▶ [Extract provided]
-=-=-=-=-

Doug Whaley and Arthur Taylor met up again in 1961, back in Manchester. The Art Taylor All-Stars were formed later that year, although they didn't really get going until 1962. Arthur thinks that the name came from "... the Louis Armstrong All Stars, which Doug and I had seen live in Manchester in 1956". Arthur mentions the other personnel in the band ".... Rod Hamer, another Bury old boy, was the drummer from the start. A pal of Rod's, Laurie Selcoe, was on bass; Chris Lucas was on clarinet, all sorts of people played piano.... They were a Dixieland band really - anyway, different to all the English Trad. banjo stuff that everybody else seemed to be playing". There popularity was such that they were seen regularly at the MSG (Manchester Sports Guild) run by 'Jenks' and Jack Swinnerton.

Laurie Selcoe was eventually replaced by Chris Daniels, a terrific bass player according to Art. Chris Berry eventually became the regular clarinet player and Chris Holmes the (excellent) pianist with Maurice Gavan providing support when needed.

-=-=-=-=-

▶ [Extracted data]

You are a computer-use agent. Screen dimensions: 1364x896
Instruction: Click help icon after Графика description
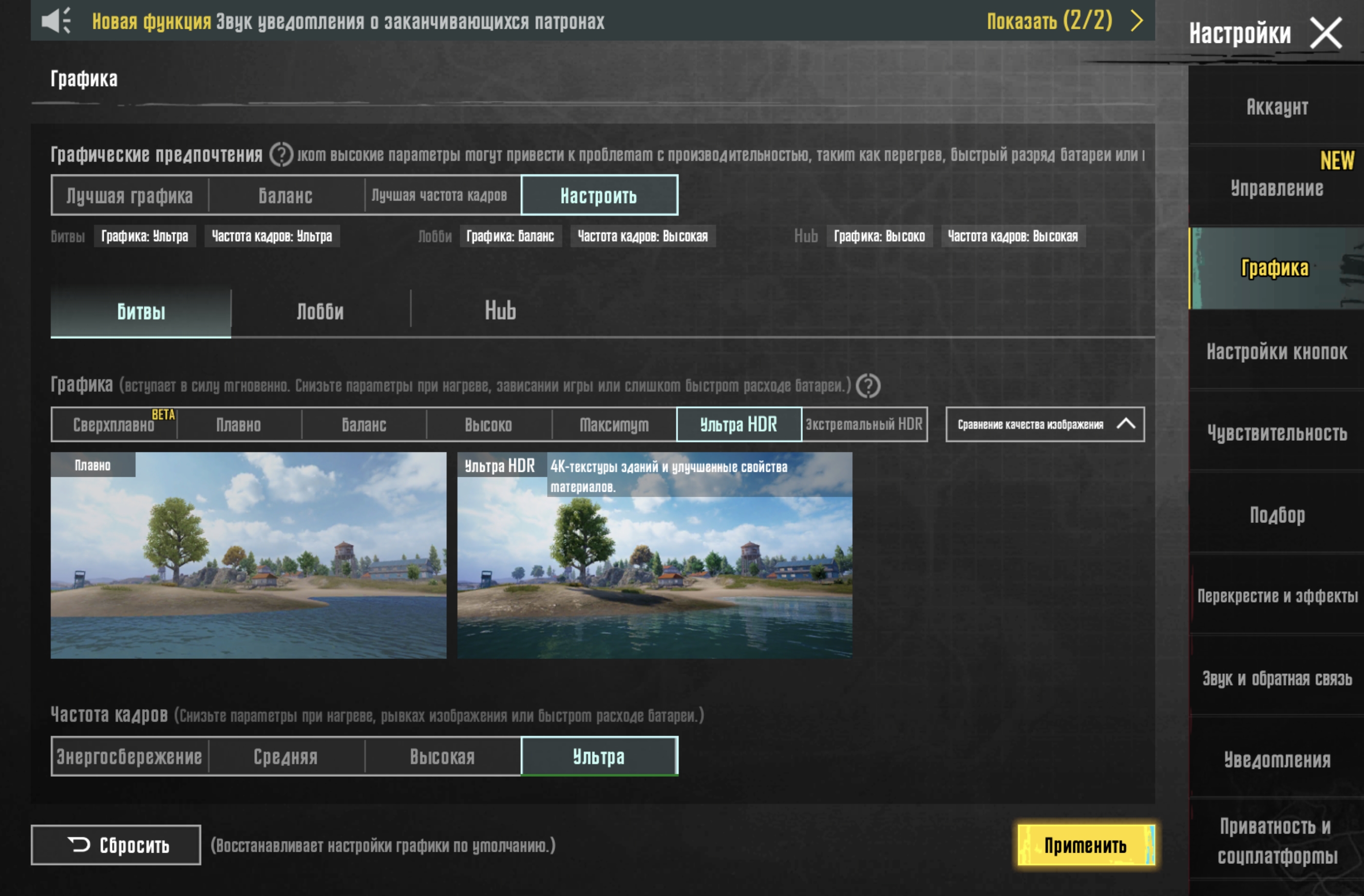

-=-=-=-=-

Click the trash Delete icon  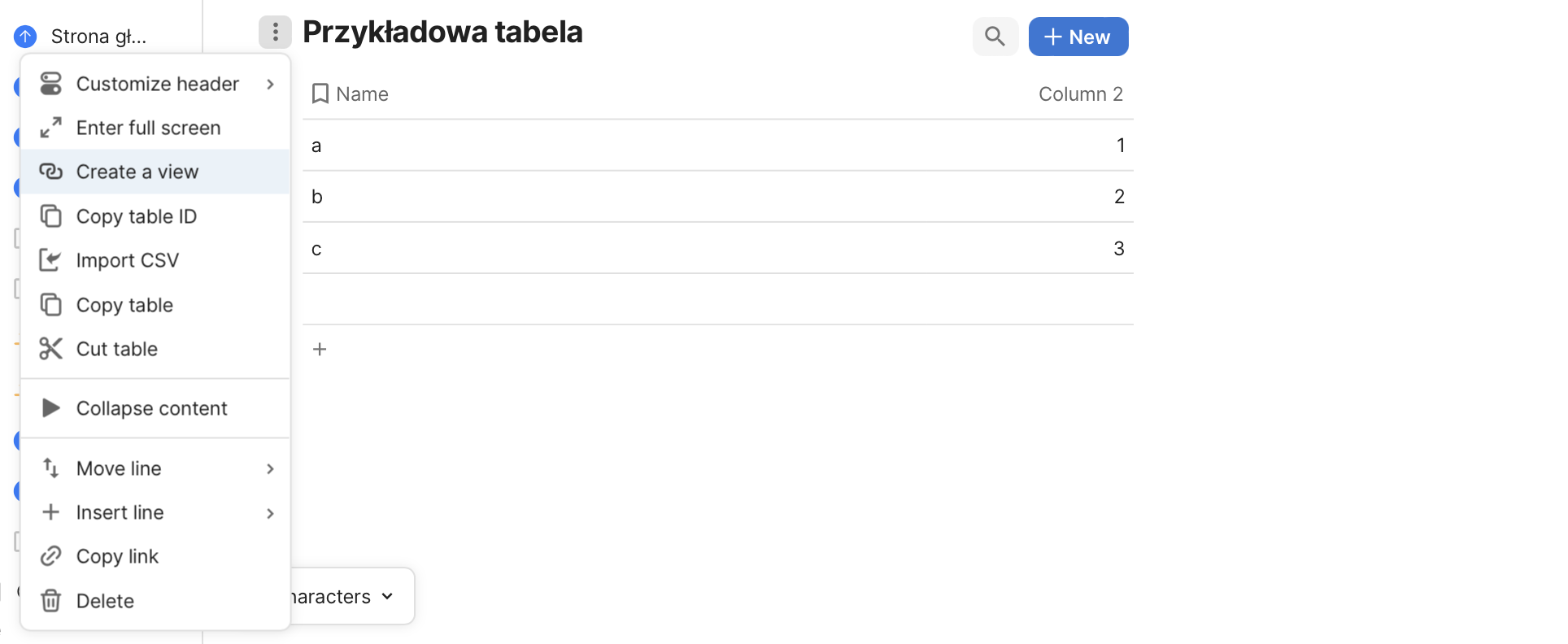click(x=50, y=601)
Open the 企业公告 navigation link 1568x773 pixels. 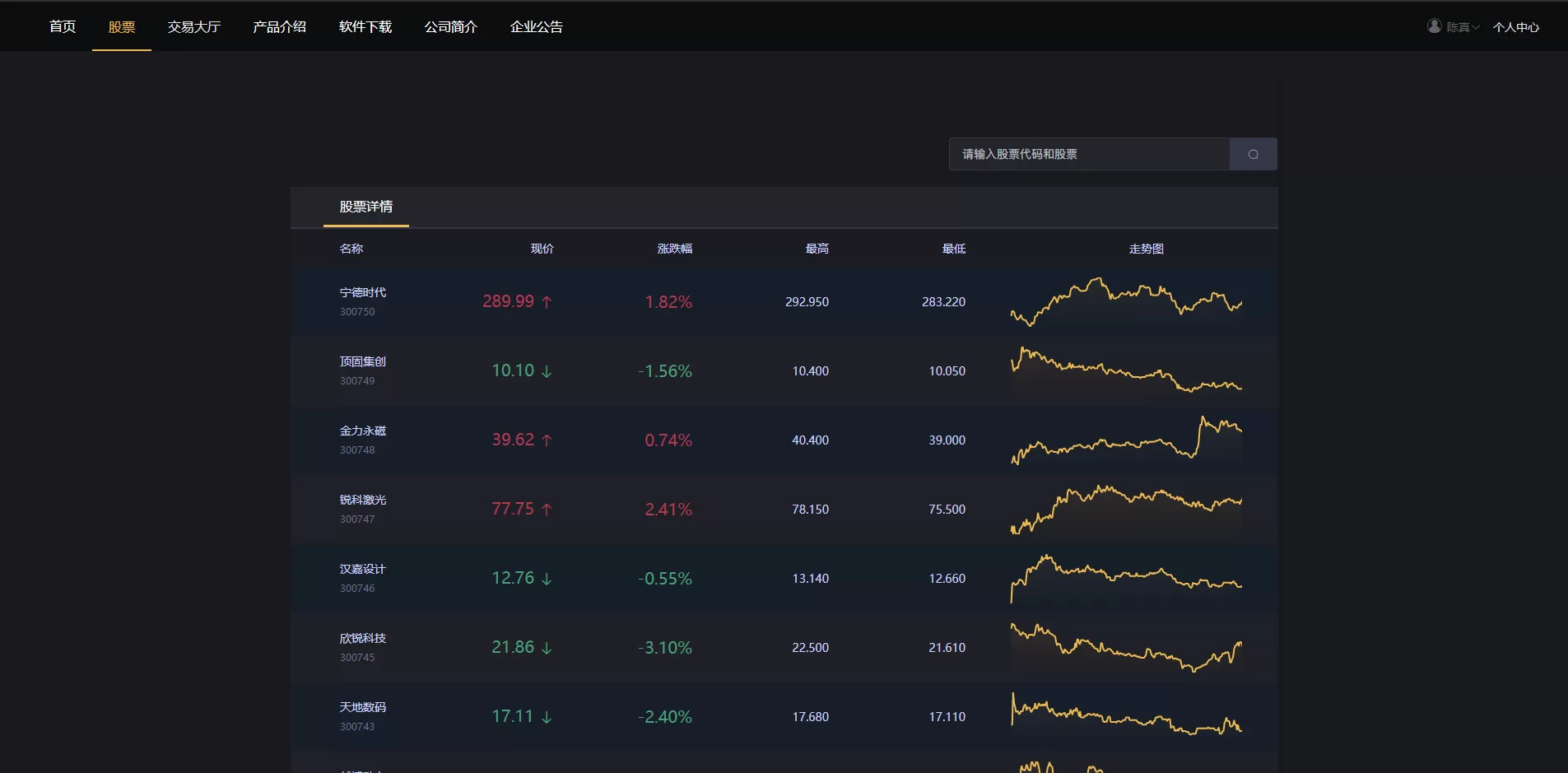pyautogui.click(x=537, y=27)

-=-=-=-=-

▶ [Required work]
a) Please translate this sentence from the passage about the Art Taylor All-Stars into Spanish: "Laurie Selcoe was eventually replaced by Chris Daniels, a terrific bass player according to Art."
b) From the passage about the Art Taylor All-Stars, reproduce the part that opens with the words containing "Laurie Selcoe was" and closes with "support when needed.".
c) Name every person with the first name Chris in the passage about the Art Taylor All-Stars, in the order they appear.

▶ [Solutions to each task]
a) Laurie Selcoe acabó siendo sustituido por Chris Daniels, un bajista estupendo según Art.

b)
Laurie Selcoe was eventually replaced by Chris Daniels, a terrific bass player according to Art. Chris Berry eventually became the regular clarinet player and Chris Holmes the (excellent) pianist with Maurice Gavan providing support when needed.

c) Chris Lucas, Chris Daniels, Chris Berry, Chris Holmes